<<<<
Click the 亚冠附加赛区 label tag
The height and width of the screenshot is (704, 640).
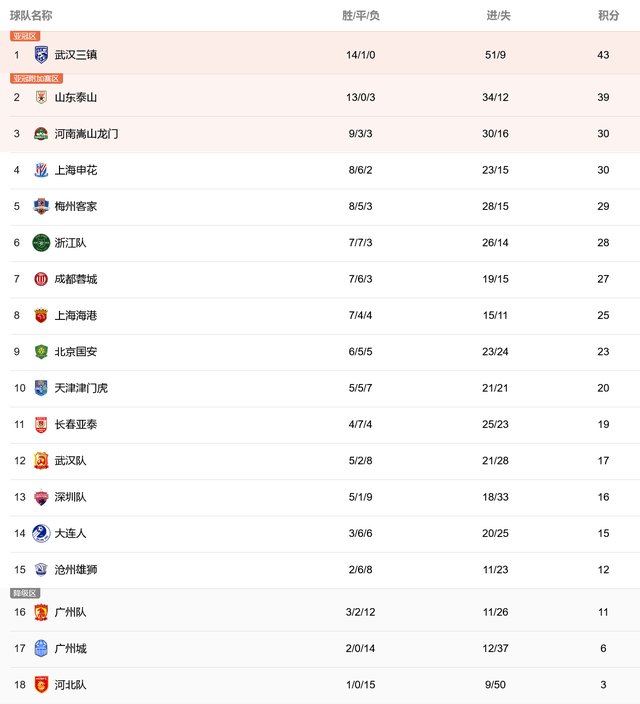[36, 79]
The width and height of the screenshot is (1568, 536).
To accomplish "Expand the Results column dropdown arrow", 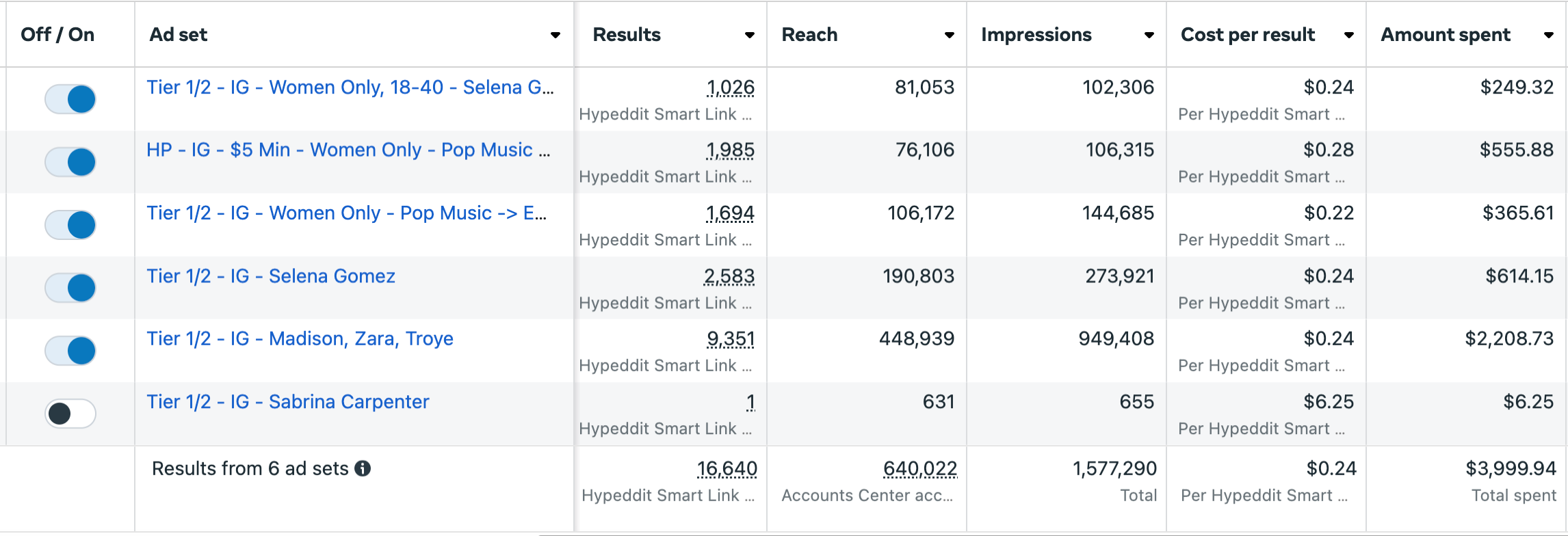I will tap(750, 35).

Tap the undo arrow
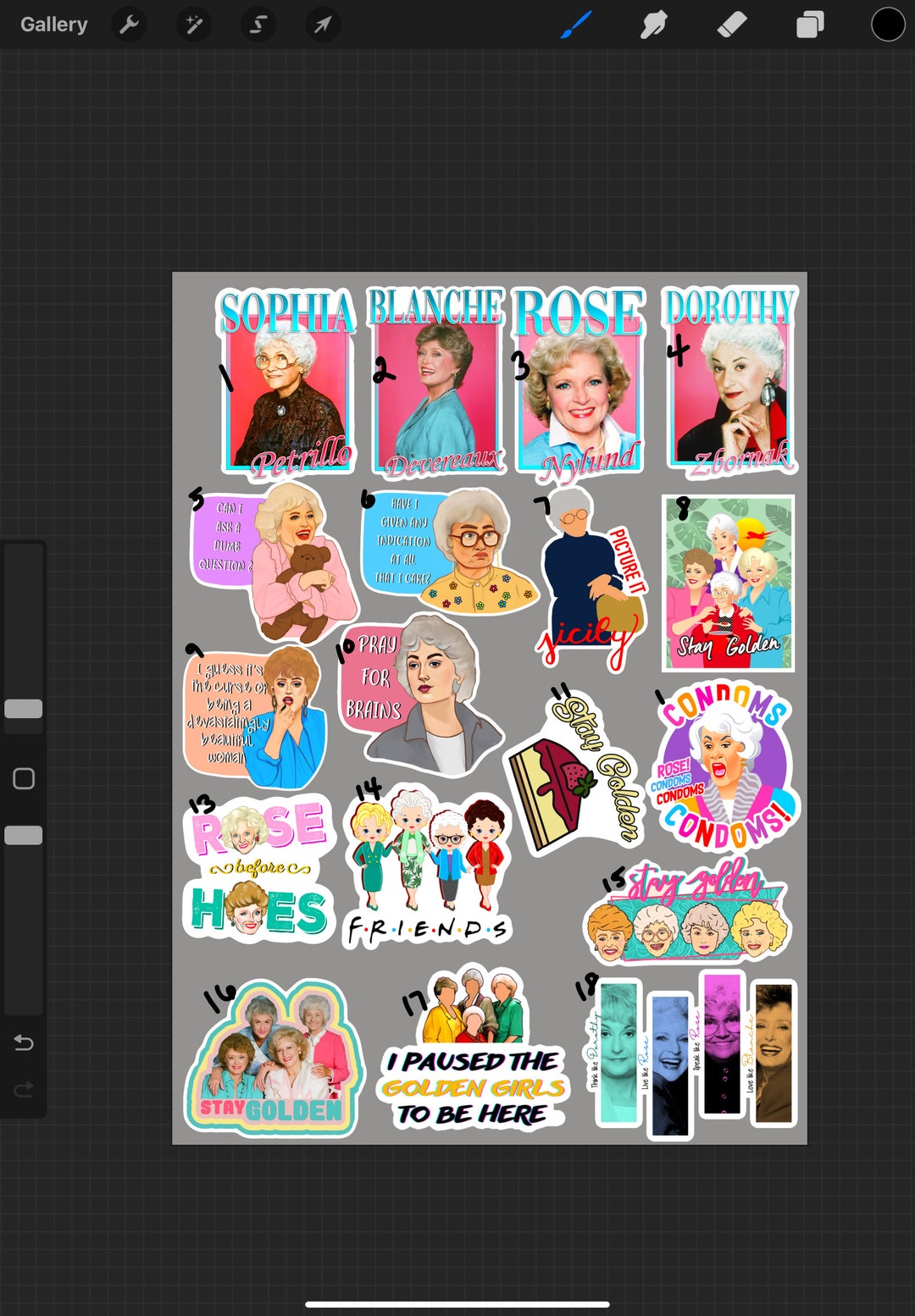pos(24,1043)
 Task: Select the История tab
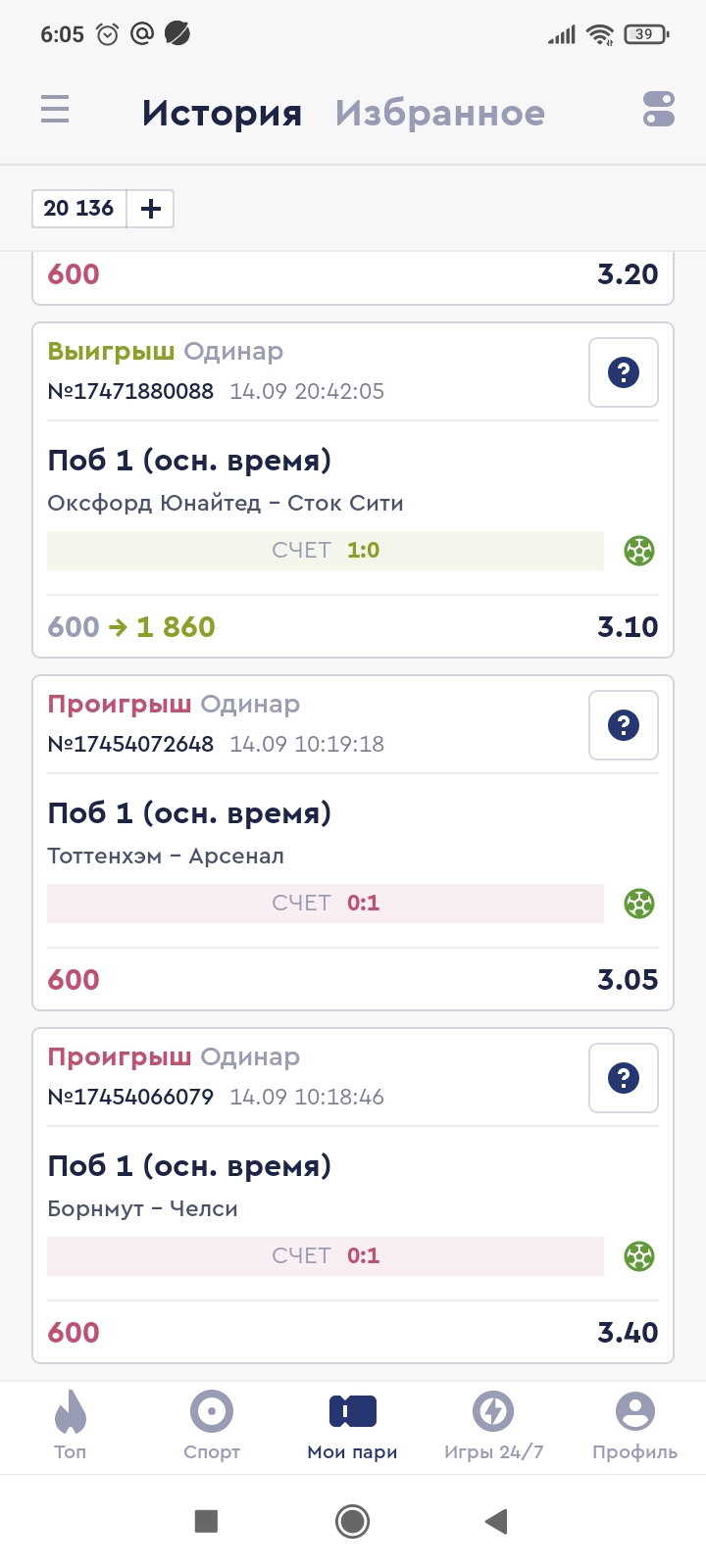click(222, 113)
>>>>
Goal of the exercise >> Report each line of the listing above that contains the word "width", copied in full.

Response to this exercise >>
The height and width of the screenshot is (704, 640).
The width and height of the screenshot is (1568, 536).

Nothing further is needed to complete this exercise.